Best Broccoli Salad Recipe
This is a great and very easy recipe for Broccoli Salad by Chef John of Food Wishes.
Broccoli is one of those magic foods as far as I’m concerned. And in a salad aside from the rich nutrient content Broccoli is very light, non fattening and delicious. This is a lovely recipe that you will enjoy.
Some bits of information about Broccoli
Broccoli is an edible green plant in the cabbage family whose large flowering head is eaten as a vegetable.
The word broccoli comes from the Italian plural of broccolo, which means “the flowering crest of a cabbage”, and is the diminutive form of brocco, meaning “small nail” or “sprout”. Broccoli is often boiled or steamed but may be eaten raw.
Broccoli is classified in the Italica cultivar group of the species Brassica oleracea. Broccoli has large flower heads, usually green in color, arranged in a tree-like structure branching out from a thick, edible stalk. The mass of flower heads is surrounded by leaves. Broccoli resembles cauliflower, which is a different cultivar group of the same species.
Broccoli resulted from breeding of cultivated Brassica crops in the northern Mediterranean starting in about the 6th century BC. Since the time of the Roman Empire, broccoli has been commonly consumed among Italians. Combined in 2016, China and India produced 73% of the world’s broccoli and cauliflower crops.

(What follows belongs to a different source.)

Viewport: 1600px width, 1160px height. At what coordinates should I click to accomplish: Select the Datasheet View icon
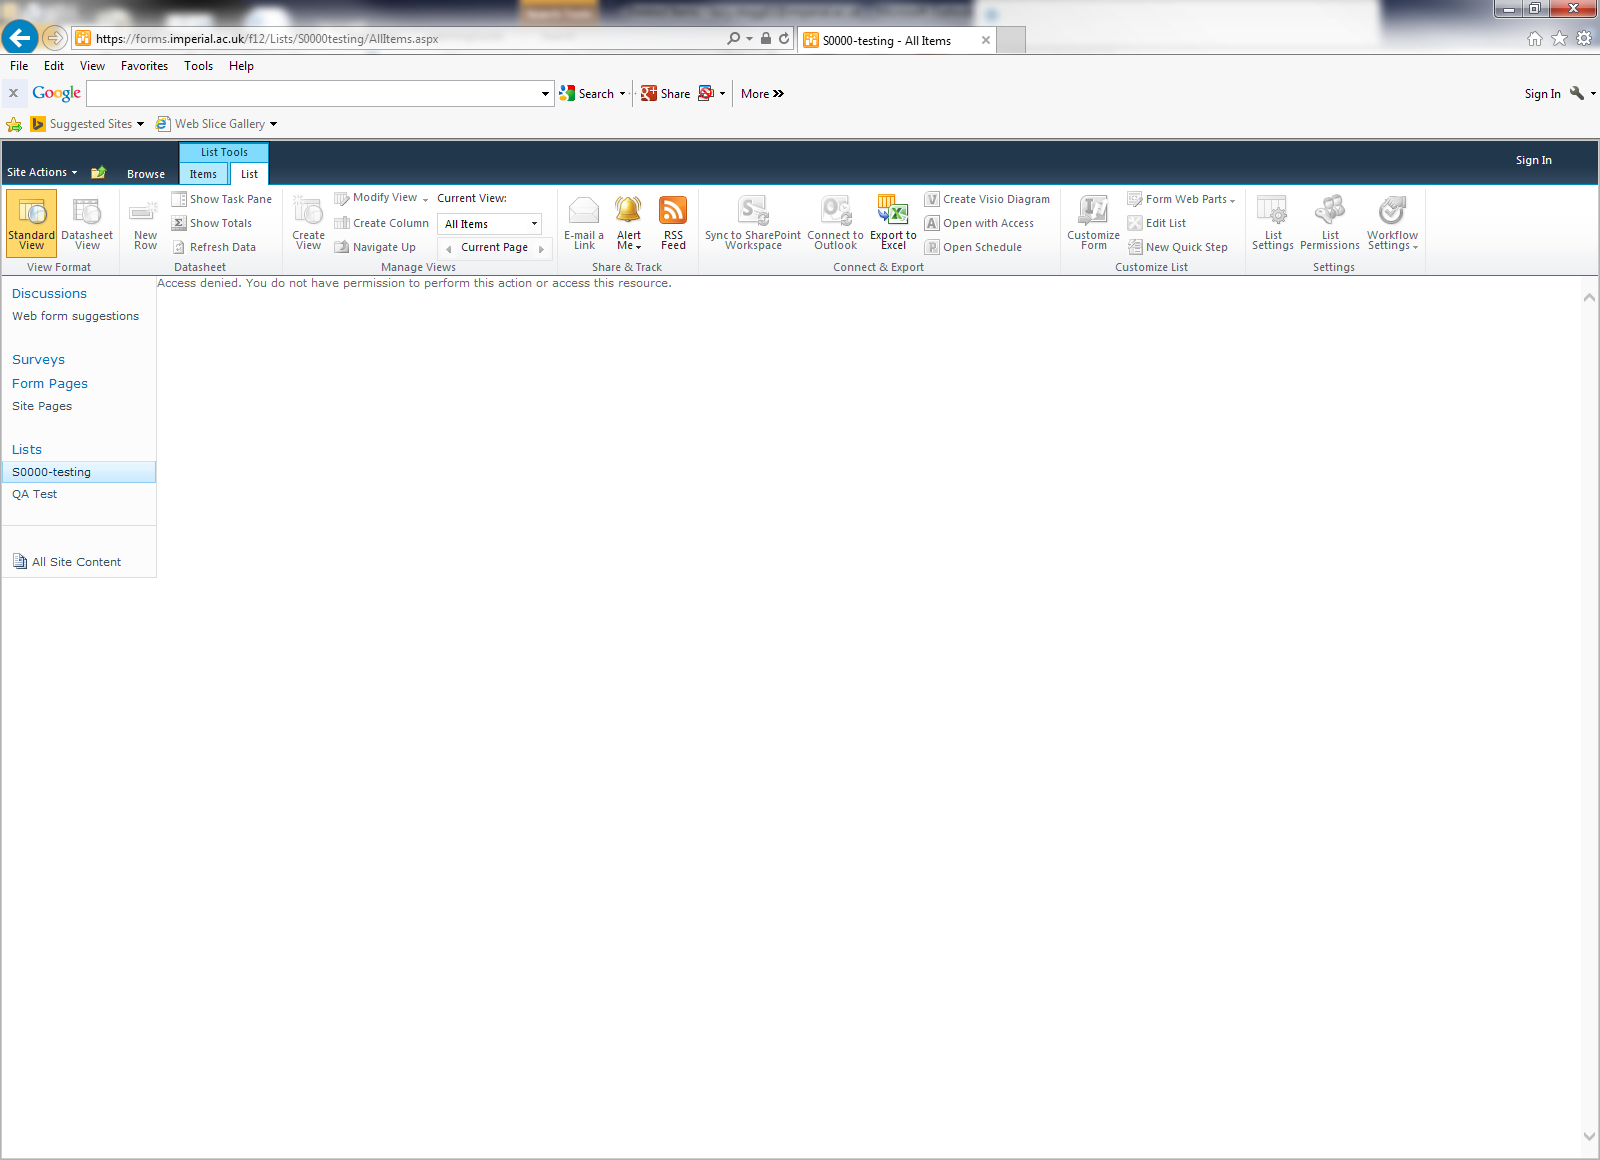click(x=87, y=213)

Broccoli is a cool-weather crop that does poorly in hot summer weather. Broccoli grows best when exposed to an average daily temperature between 18 and 23 °C (64 and 73 °F). When the cluster of flowers, also referred to as a “head” of broccoli, appear in the center of the plant, the cluster is green. Garden pruners or shears are used to cut the head about an inch from the tip. Broccoli should be harvested before the flowers on the head bloom bright yellow.